▸ YOUR OBJECTIVE:
Using the records below, write out again exactly the lines that begin at the line containing "Given: Open the shopping bag cart icon" and end at the line containing "Given: Switch to 周线 weekly chart", and no other lines.

▸ Stored data entries:
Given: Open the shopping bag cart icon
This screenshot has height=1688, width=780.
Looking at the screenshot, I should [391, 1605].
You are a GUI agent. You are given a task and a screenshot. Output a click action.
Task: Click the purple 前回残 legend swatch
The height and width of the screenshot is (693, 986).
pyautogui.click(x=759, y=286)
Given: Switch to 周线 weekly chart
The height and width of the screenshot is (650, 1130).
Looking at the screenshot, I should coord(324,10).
--
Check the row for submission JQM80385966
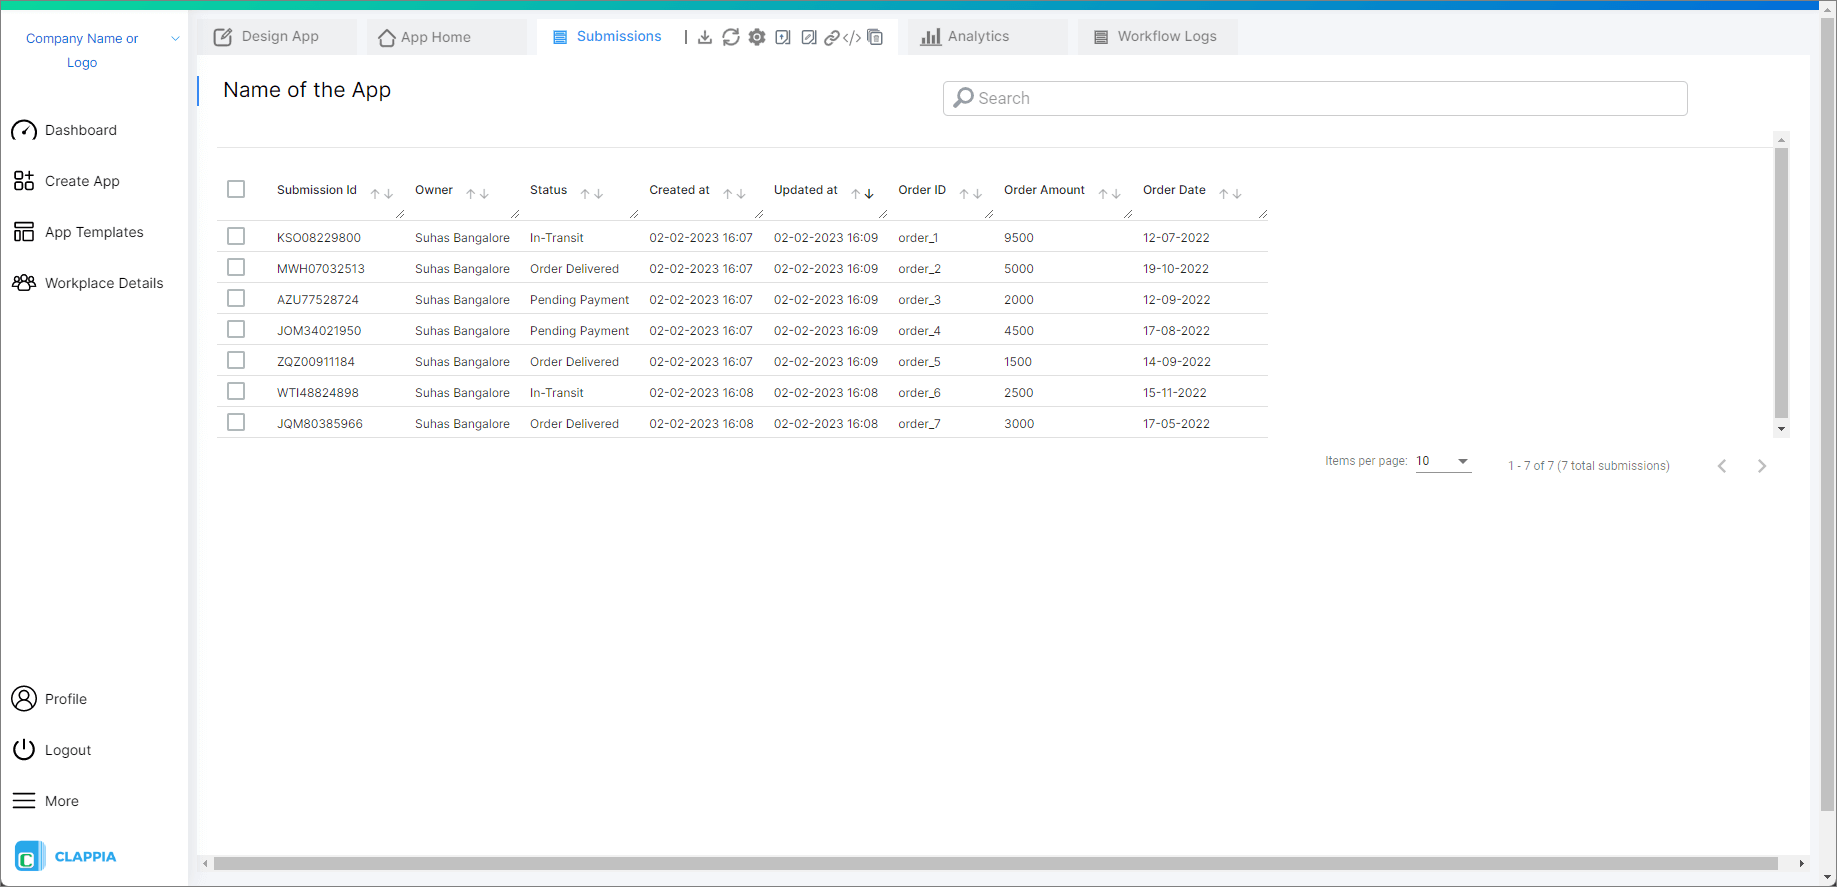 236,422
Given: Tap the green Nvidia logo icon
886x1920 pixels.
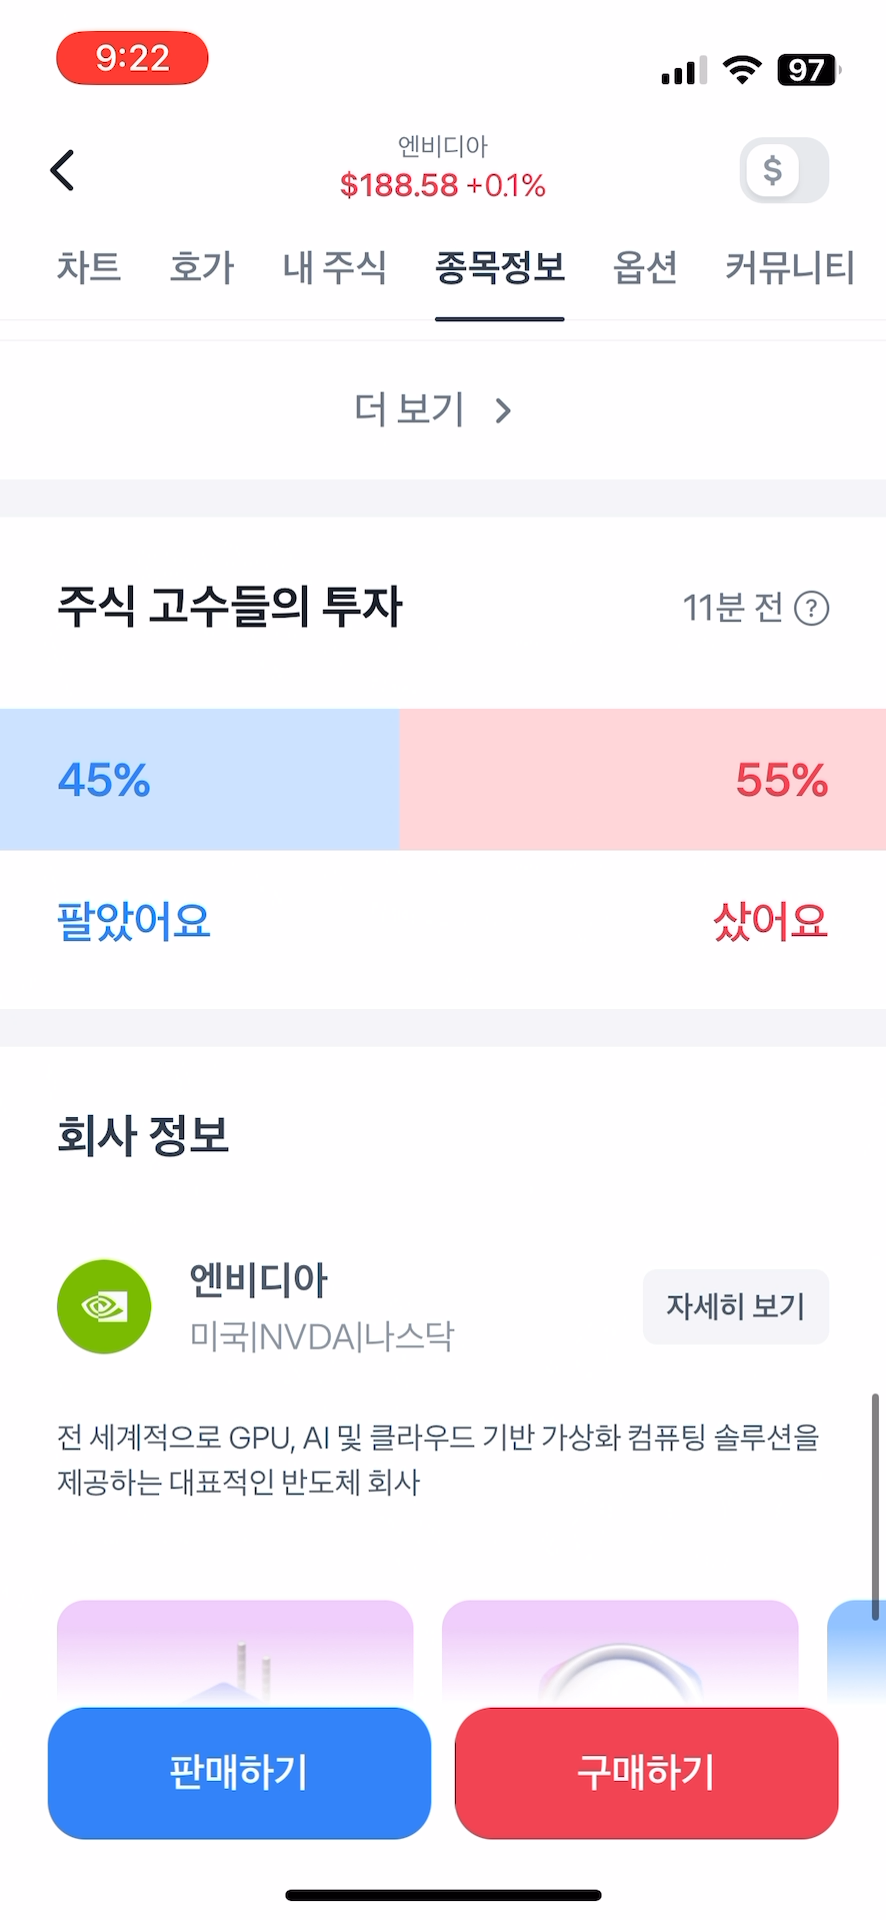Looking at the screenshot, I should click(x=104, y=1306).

▸ TASK ANSWER:
Given: Open the shopping bag cart icon
This screenshot has height=1688, width=780.
Looking at the screenshot, I should [391, 1605].
You are a GUI agent. You are given a task and a screenshot. Output a click action.
Task: Click the purple 前回残 legend swatch
The height and width of the screenshot is (693, 986).
pyautogui.click(x=759, y=286)
Given: Switch to 周线 weekly chart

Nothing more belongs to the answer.